**What you will do:** Count the lines in the listing below that contain the word "link", matching case exactly, and give only the number.

**Data shown:**
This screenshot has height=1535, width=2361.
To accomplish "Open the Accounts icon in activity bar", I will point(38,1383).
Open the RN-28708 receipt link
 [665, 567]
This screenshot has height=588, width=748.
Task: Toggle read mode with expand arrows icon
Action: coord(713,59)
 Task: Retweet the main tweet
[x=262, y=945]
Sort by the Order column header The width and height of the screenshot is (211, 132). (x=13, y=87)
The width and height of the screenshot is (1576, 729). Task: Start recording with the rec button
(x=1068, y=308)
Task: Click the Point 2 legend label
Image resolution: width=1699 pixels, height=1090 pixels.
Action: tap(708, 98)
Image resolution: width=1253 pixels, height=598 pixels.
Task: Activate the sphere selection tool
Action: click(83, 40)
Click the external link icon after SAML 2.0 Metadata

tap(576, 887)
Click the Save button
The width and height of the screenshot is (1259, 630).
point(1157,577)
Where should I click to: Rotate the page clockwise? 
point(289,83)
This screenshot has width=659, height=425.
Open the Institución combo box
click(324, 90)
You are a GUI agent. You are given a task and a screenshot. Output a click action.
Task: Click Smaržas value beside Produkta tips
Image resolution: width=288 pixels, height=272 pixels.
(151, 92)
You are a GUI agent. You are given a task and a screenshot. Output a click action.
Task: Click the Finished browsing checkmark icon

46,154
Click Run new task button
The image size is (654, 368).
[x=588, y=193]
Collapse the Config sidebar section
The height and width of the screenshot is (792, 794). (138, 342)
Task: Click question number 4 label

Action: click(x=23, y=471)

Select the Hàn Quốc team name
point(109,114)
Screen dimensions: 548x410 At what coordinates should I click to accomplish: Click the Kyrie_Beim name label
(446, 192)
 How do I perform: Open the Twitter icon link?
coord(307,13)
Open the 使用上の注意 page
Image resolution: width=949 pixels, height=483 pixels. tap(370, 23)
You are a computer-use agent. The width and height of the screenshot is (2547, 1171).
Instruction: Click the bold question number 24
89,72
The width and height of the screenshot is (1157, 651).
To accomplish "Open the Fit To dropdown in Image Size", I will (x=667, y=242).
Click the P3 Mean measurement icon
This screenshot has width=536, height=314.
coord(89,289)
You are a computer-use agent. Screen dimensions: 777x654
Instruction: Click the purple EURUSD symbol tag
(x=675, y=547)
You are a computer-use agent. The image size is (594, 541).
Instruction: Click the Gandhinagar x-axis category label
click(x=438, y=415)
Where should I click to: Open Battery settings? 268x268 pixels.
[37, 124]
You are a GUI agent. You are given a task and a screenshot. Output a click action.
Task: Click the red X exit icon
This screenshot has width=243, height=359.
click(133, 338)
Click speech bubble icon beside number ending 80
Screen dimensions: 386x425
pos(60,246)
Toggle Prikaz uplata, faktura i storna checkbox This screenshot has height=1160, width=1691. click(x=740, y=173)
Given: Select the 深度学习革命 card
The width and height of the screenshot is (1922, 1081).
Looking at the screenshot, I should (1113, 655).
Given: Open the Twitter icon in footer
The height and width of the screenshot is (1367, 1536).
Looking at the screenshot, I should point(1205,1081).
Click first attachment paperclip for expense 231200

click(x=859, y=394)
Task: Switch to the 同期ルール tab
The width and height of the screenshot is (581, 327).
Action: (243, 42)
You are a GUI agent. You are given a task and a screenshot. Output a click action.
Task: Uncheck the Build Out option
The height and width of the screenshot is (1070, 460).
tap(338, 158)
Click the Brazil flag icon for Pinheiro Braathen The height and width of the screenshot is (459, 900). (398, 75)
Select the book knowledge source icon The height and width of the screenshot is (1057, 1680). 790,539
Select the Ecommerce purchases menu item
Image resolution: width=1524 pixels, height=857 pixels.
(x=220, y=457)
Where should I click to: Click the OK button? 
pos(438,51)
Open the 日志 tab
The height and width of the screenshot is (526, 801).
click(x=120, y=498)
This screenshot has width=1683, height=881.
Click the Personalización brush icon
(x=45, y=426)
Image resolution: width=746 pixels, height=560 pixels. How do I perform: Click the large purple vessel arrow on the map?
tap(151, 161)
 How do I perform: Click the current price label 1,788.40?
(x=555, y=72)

**Final result:** 3